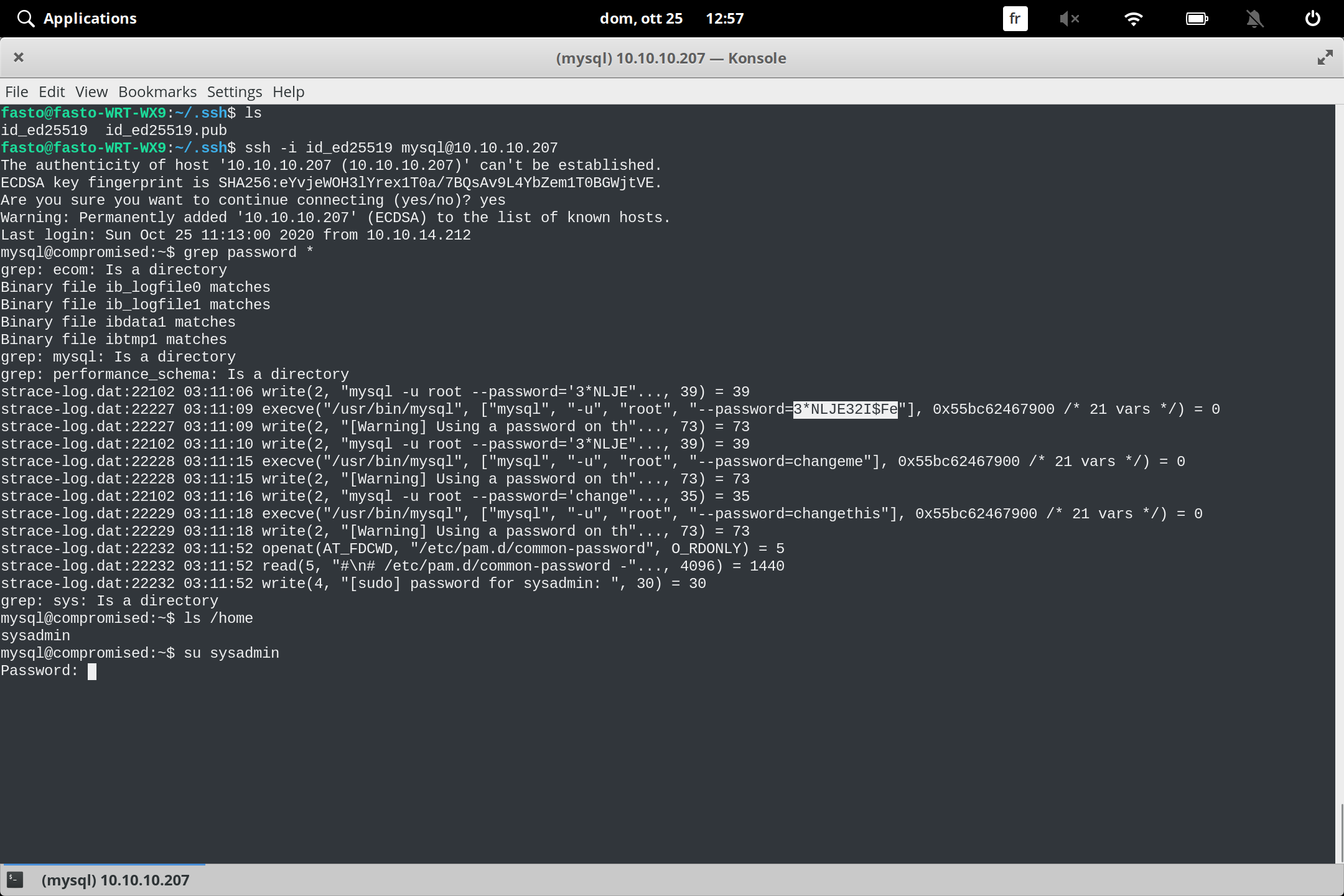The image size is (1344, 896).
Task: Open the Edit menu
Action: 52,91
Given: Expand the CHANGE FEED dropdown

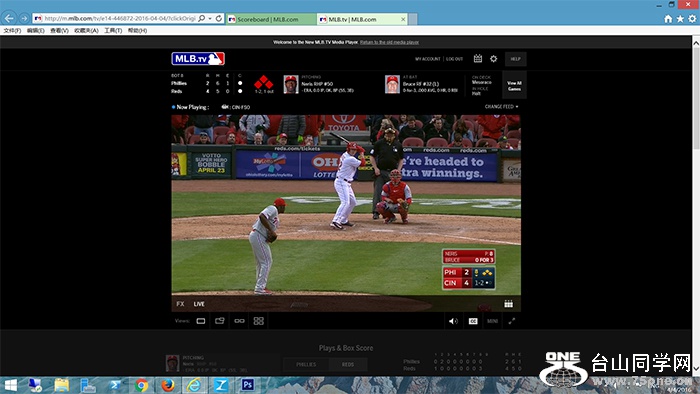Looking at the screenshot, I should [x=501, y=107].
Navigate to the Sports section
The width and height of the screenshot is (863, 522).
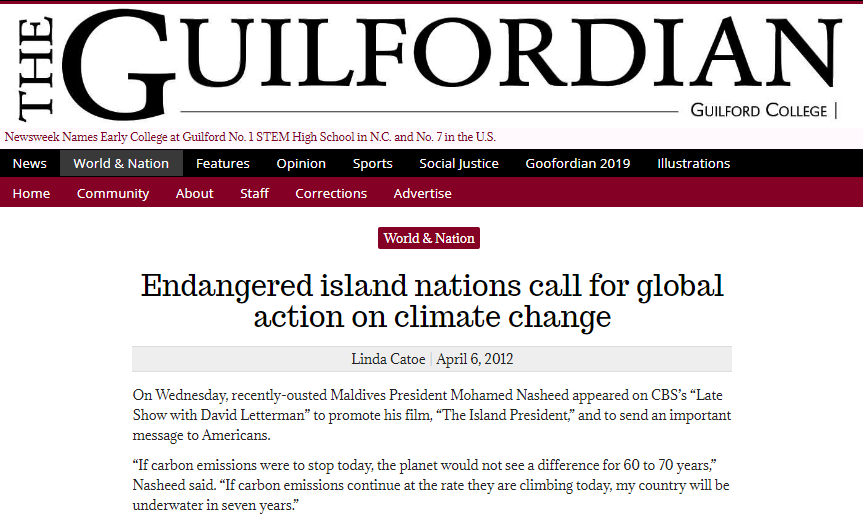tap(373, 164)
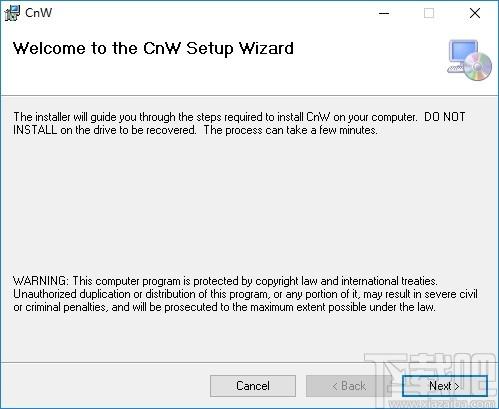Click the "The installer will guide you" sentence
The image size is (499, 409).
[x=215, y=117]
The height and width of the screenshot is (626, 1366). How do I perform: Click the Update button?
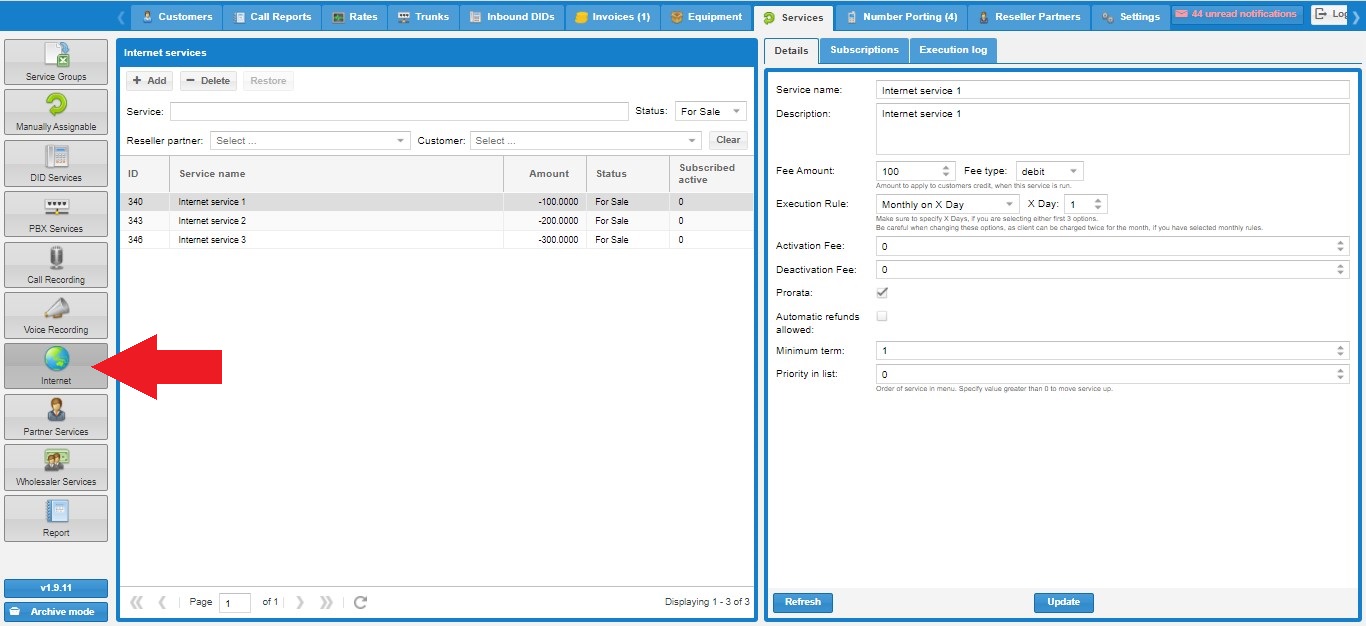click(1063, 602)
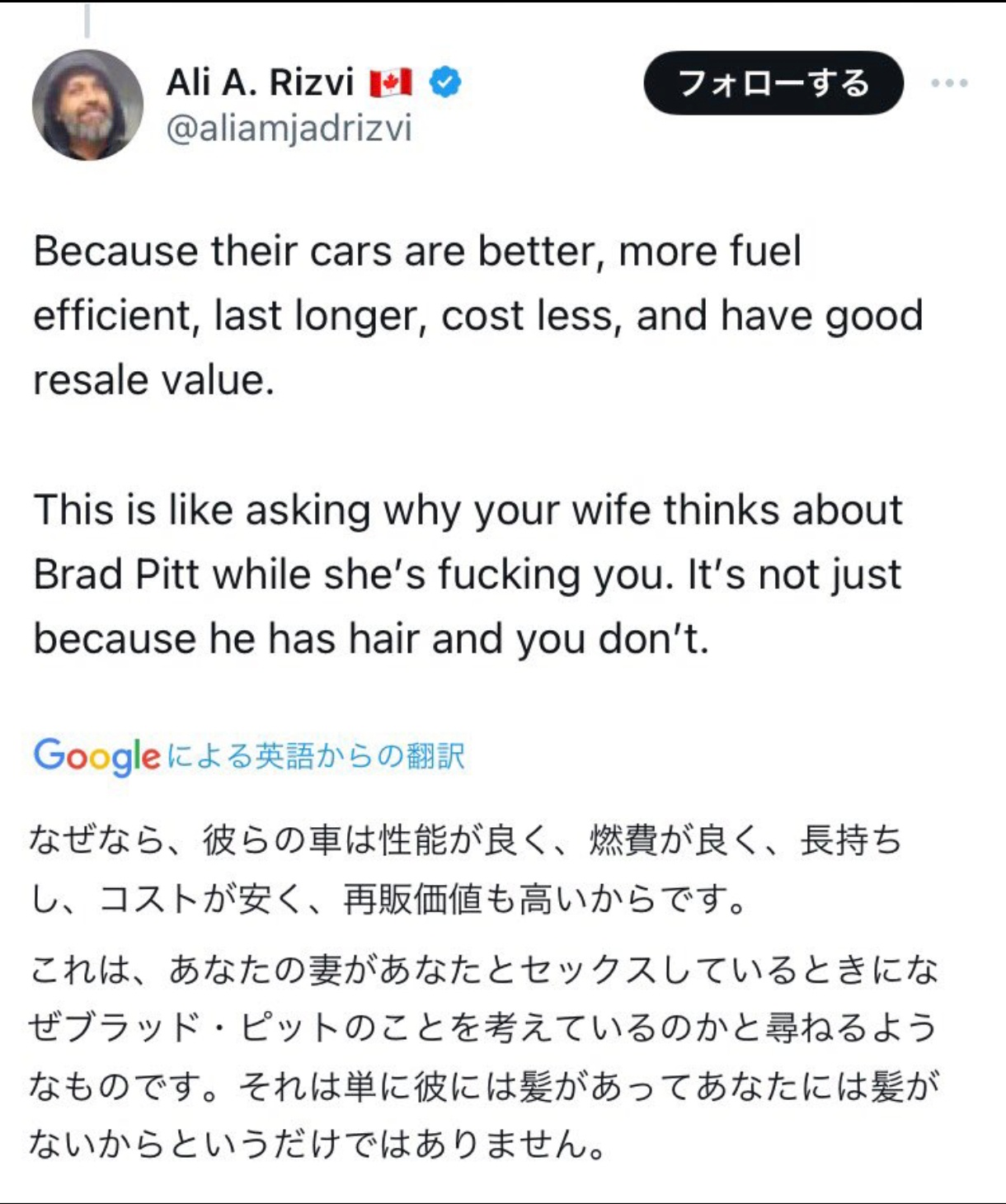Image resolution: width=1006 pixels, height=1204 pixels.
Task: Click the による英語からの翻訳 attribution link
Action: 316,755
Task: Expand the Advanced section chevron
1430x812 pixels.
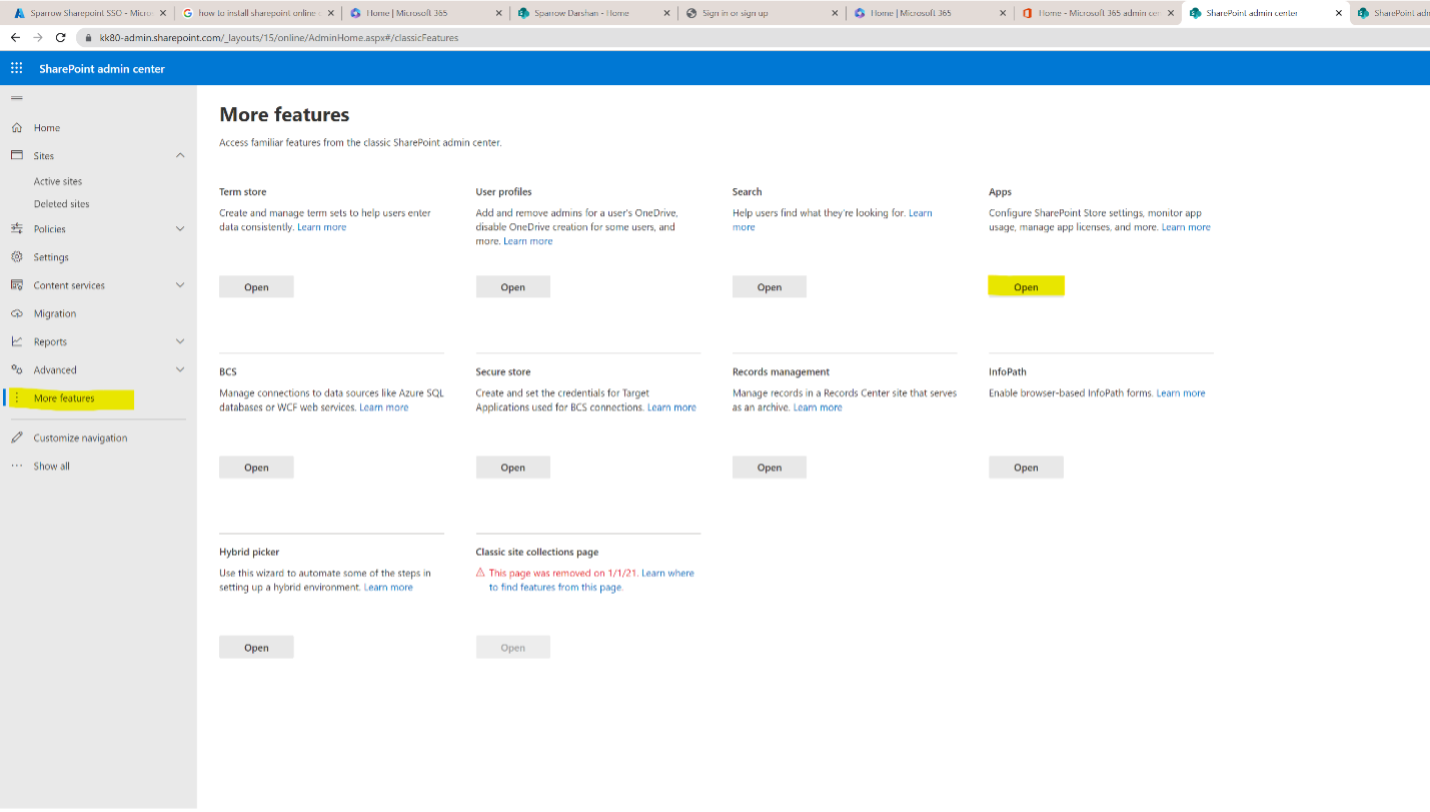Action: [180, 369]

Exercise description: Recast each line of the rows above as a Markdown table with two columns, Number and Line. Skip blank lines and leave out the pictures.

Answer in full:
| Number | Line |
|---|---|
| 1 | The image size is (1344, 896). |
| 2 | Task: Open the Edit menu |
| 3 | Action: 52,91 |
| 4 | Given: Expand the CHANGE FEED dropdown |
| 5 | Looking at the screenshot, I should [x=501, y=107]. |
| 6 | Navigate to the Sports section |
| 7 | The width and height of the screenshot is (863, 522). |
| 8 | tap(373, 164) |
| 9 | Click the "The installer will guide you" sentence |
| 10 | The image size is (499, 409). |
| 11 | [x=215, y=117] |
| 12 | The height and width of the screenshot is (626, 1366). How do I perform: Click the Update button? |
| 13 | click(1063, 602) |
| 14 | Image resolution: width=1006 pixels, height=1204 pixels. |
| 15 | Task: Click the による英語からの翻訳 attribution link |
| 16 | Action: 316,755 |
| 17 | Task: Expand the Advanced section chevron |
| 18 | 1430x812 pixels. |
| 19 | Action: [180, 369] |